The distribution of affected workers across sectors reveals a city economically dependent on large, geographically concentrated employers rather than a diversified base of mid-sized firms. Three employers account for 503 workers, or just over half of all WARN-noticed layoffs: Northrop Grumman Technical Services (293 workers), General Dynamics Information Technology (110 workers), and Richmond Cold Storage (108 workers). This concentration indicates that Suffolk's economic stability is vulnerable to decisions made by a small number of corporate leadership teams, many operating under parent companies headquartered outside the region.
Defense Contractors and the Dual Economy
The most striking feature of Suffolk's layoff landscape is the dominance of defense and technology contractors. Northrop Grumman Technical Services and Northrop Grumman Information Systems together filed two notices affecting 325 workers. General Dynamics Information Technology laid off 110 workers in a single event. Lockheed Martin accounted for 59 workers. Collectively, these three defense primes and their subsidiaries represent 494 workers, or 50.8 percent of all WARN-noticed layoffs in the city.

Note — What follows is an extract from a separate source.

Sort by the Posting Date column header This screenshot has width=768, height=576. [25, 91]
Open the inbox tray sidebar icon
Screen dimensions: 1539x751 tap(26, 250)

This concentration reflects Suffolk's historical role as a defense and aerospace hub, but it also reveals a fundamental vulnerability. Defense contracting employment is driven by federal appropriations, contract awards, and consolidation within the industry. When major defense primes reallocate work across their national footprint, restructure divisions, or lose contracts, cities like Suffolk—which lack diversified economic alternatives—bear the full brunt of the adjustment. The presence of Northrop Grumman, General Dynamics, and Lockheed Martin in a single mid-sized city creates both economic opportunity and fragility.
General Dynamics Information Technology's 110-worker layoff and Northrop Grumman Information Systems' 32-worker reduction suggest that even within the defense sector, the transition from manufacturing-based production to information technology and software services has created instability for workers in traditional roles. The shift toward network security, cybersecurity contracting, and software development has likely rendered certain facilities and employment models obsolete, even as demand for IT services within defense remains robust.
Secondary Industrial Base: Food, Storage, and Service
Beyond defense, Suffolk's secondary industrial base comprises food manufacturing, cold storage, and retail food operations. Richmond Cold Storage filed a single WARN notice affecting 108 workers, making it the third-largest layoff in the city's recent history. The J.M. Smucker Company laid off 76 workers, while two Farm Fresh stores (stores #6238 and #6276) accounted for 95 and 80 workers respectively. Together, agriculture, food manufacturing, and transportation-related warehousing account for 367 workers, or 37.7 percent of all WARN notices.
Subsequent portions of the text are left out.